Halladay had gotten his opportunities. He was proud of how he had handled them.

We spoke this spring as part of my research for a book I am writing on pitching. I had chased Halladay for two years, through his agency and his former teams, with no luck. On my visit to Clearwater, Greg Casterioto, the Phillies’ director of baseball communications, told me Halladay was there, working with prospects on the minor league side. He met me at the picnic tables while the major leaguers played on the main field.

Halladay was a little bigger than I remembered, as many players are when their training stops. He had been a fitness fanatic when he played, and said the work — the way it flowed into the competition — was what he missed most since retiring in 2013, at age 36.

Durability was Halladay’s hallmark. He pitched 63 complete games from 2002 through 2011, 30 more than any other pitcher in that decade. His back gave out, but he said his arm always felt strong. The workload never caught up to him because he measured it precisely.

“If I threw 120 pitches in a game, I would throw a 20-pitch bullpen,” Halladay explained. “If I threw 100 pitches in a game, I would throw a 40-pitch bullpen. If I only threw 80, I’d throw a 60-pitch bullpen. So I was always getting the same amount of pitches in a five-day period.”

We talked a bit about the modern state of pitching. Halladay had eight seasons of at least 220 innings, a total no pitcher reached in 2017. He said today’s pitchers, with their turbo fastballs, tried too hard to strike hitters out.

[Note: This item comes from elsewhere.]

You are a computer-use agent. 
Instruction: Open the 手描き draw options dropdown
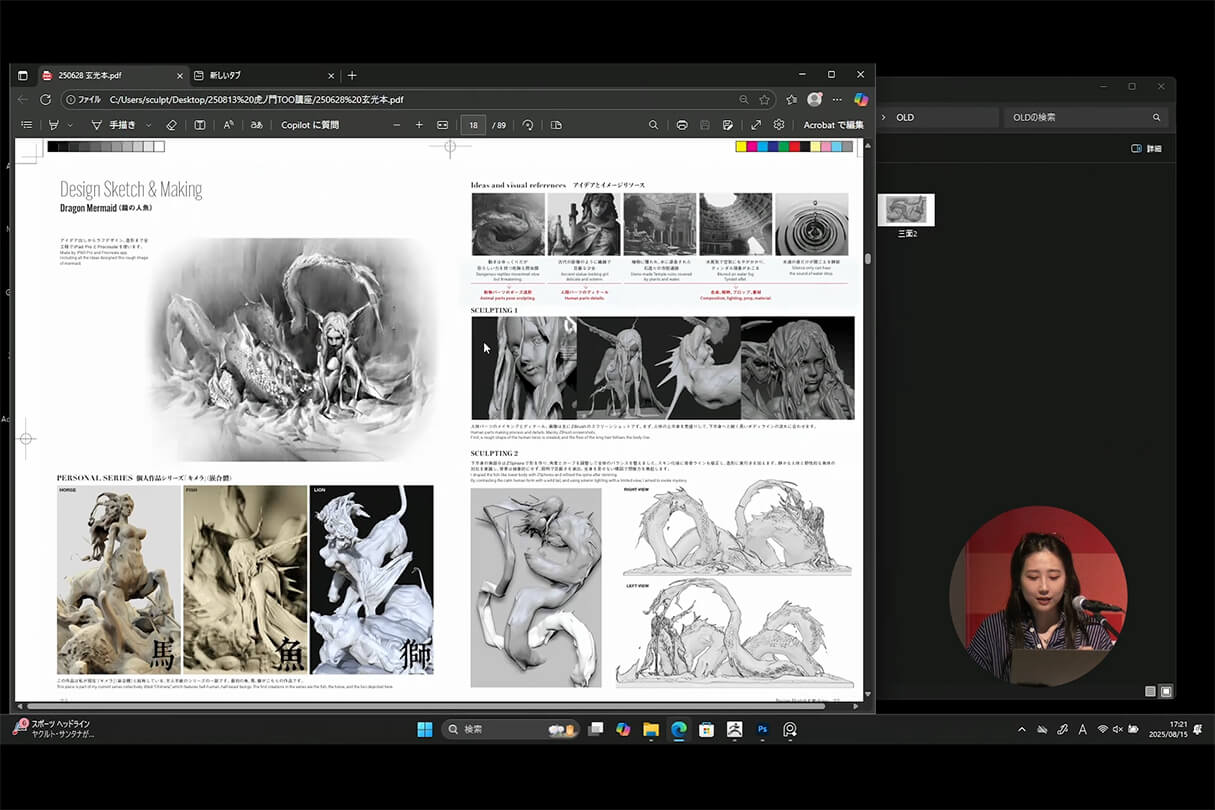point(149,125)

“I felt like with two strikes — 0-2, 1-2 — if they didn’t swing at it, it was going to be strike three,” he said. “I wanted something that they had either had to swing at and put in play, or was going to be a strike on 0-2. Now it’s two extra pitches, and we’re getting back to 2-2 and the count goes on. So I think it’s just changed a lot in the way people think about pitching. They want to stay just off the plate to where they’re avoiding contact.”

Halladay induced weak contact — and so many awkward swings — using the Greg Maddux model of moving the ball in or away on either side of the plate. Hitters knew that Halladay could carve an X in the air, down by their hands or out by their handle, with his sinkers and cutters. He could also lock them up with a curve in the zone, or a split-change — a pitch he learned from Rich Dubee, a Phillies coach — in the dirt.

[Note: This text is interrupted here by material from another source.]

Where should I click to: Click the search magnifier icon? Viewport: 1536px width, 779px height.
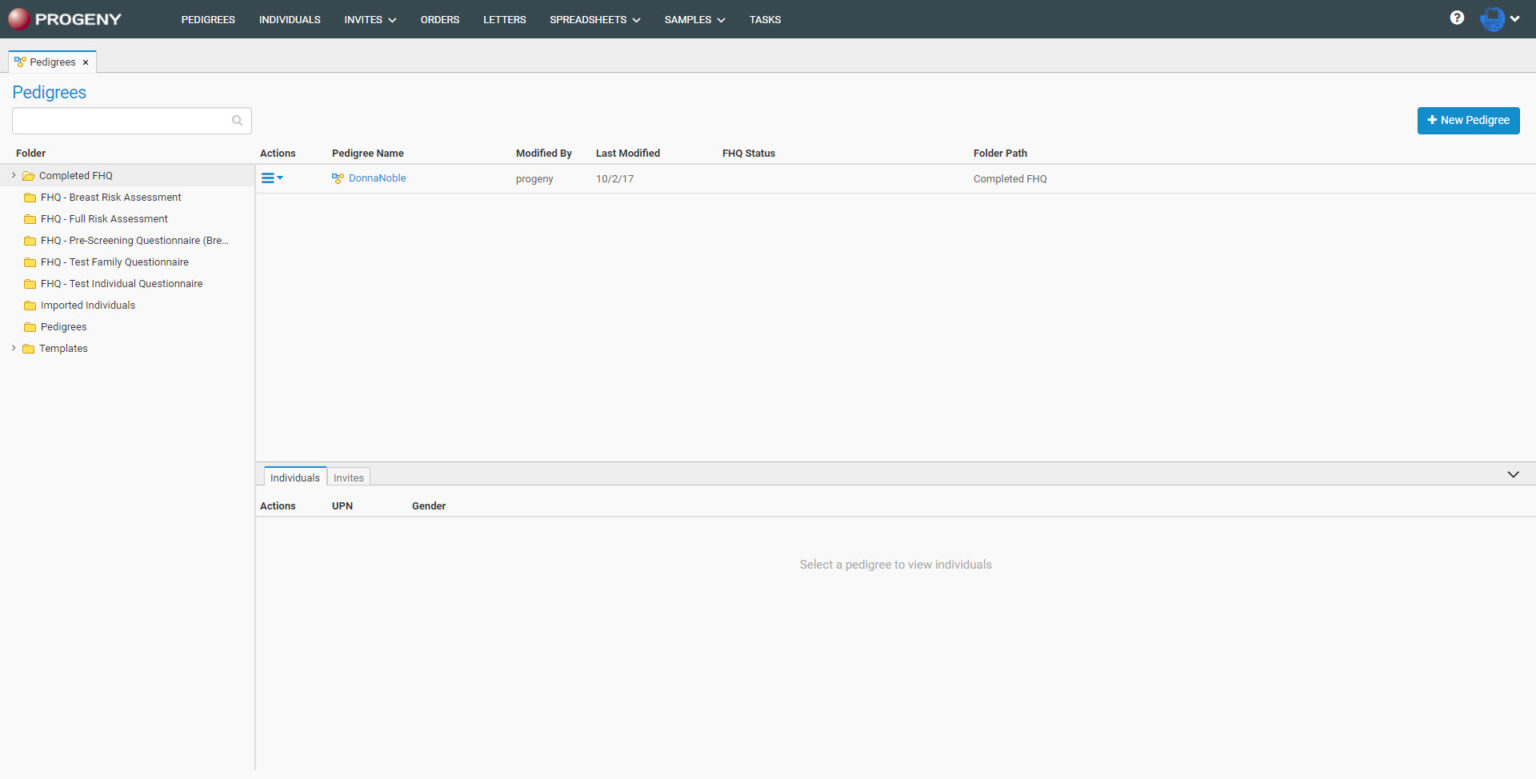pos(237,121)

“I wanted them to swing at every pitch,” he said. And with an arsenal like that, why not?

Halladay’s success was hard-earned. After parts of three seasons in the majors, the Blue Jays sent him to Class A to rebuild his psyche and master a lower arm slot. He appreciated how fleeting success could be, and approached his work with a serious demeanor that evoked Steve Carlton, an earlier Phillies ace.

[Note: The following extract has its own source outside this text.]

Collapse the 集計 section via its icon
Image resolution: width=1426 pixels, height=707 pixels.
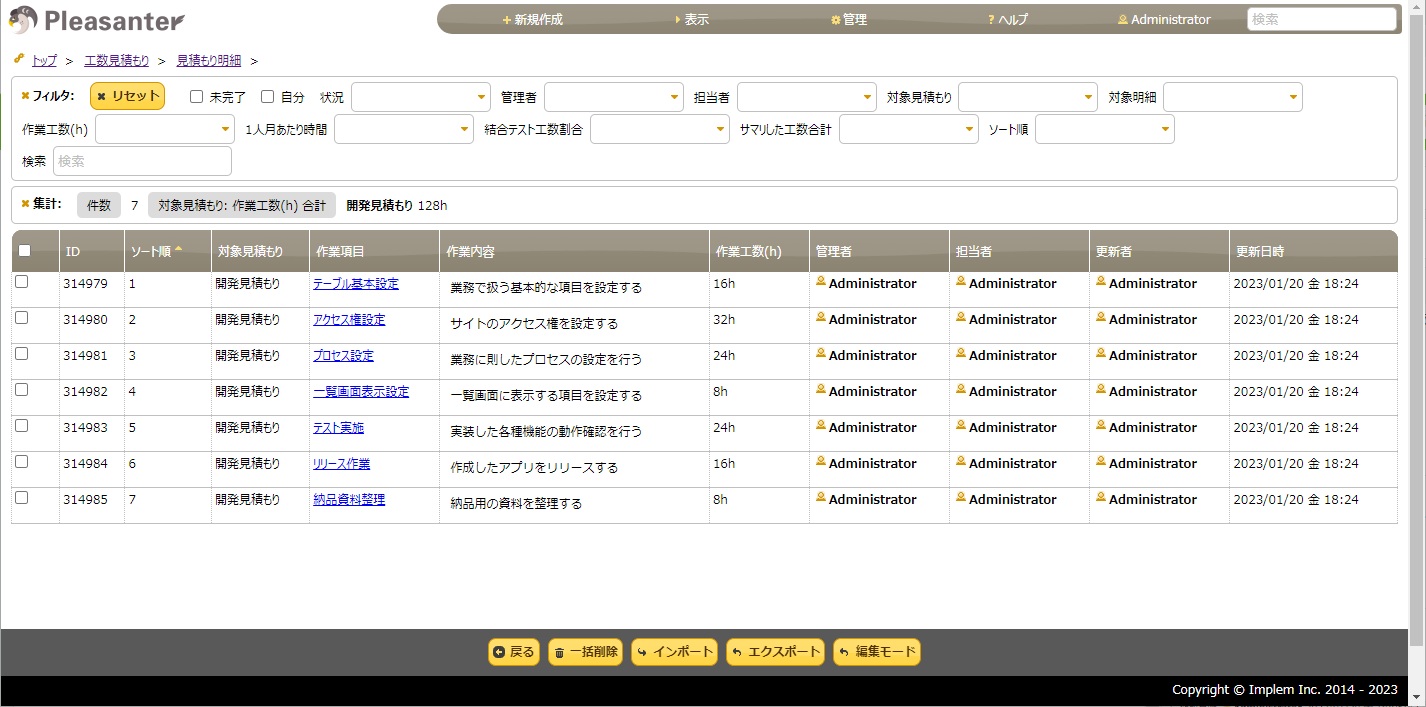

Carlton was my baseball hero when I was young. My son now roots for the Phillies — his grandparents have tickets — and Halladay was his favorite. When I took him to the Hall of Fame two years ago, he took a picture with the cap Halladay wore for his perfect game in 2010. After our tour, he asked for a framed Halladay photo collage from a store on Main Street.

On Tuesday, my son took inventory of the shrine to Halladay in his bedroom: two framed wall-hangings, two bobbleheads, a pennant and a baseball card. He didn’t cry at the news of the crash; he is 15, too busy for that. He asked if he could go to the Y to practice jump shots. Basketball tryouts are coming up.

I told him I’d have to pick him up in the middle of writing this column, and he said not to bother; he wanted me to write a good story. I insisted he go, because Halladay would have wanted that. He laughed — it’s a trite thing to say, and I barely knew the man. But I meant it.

I learned a lot from Halladay in our interview this spring — how he mastered each of his pitches, how he held them, how he used them to very likely earn a plaque in the Hall. But mostly I learned again that what truly drove him was not the achievement, but earning the opportunity to have it. If he could do that perfectly, he could live with the rest.

Halladay did not live long enough. But his legacy, to me, is powerful and instructive in any field: The purity of the effort matters most.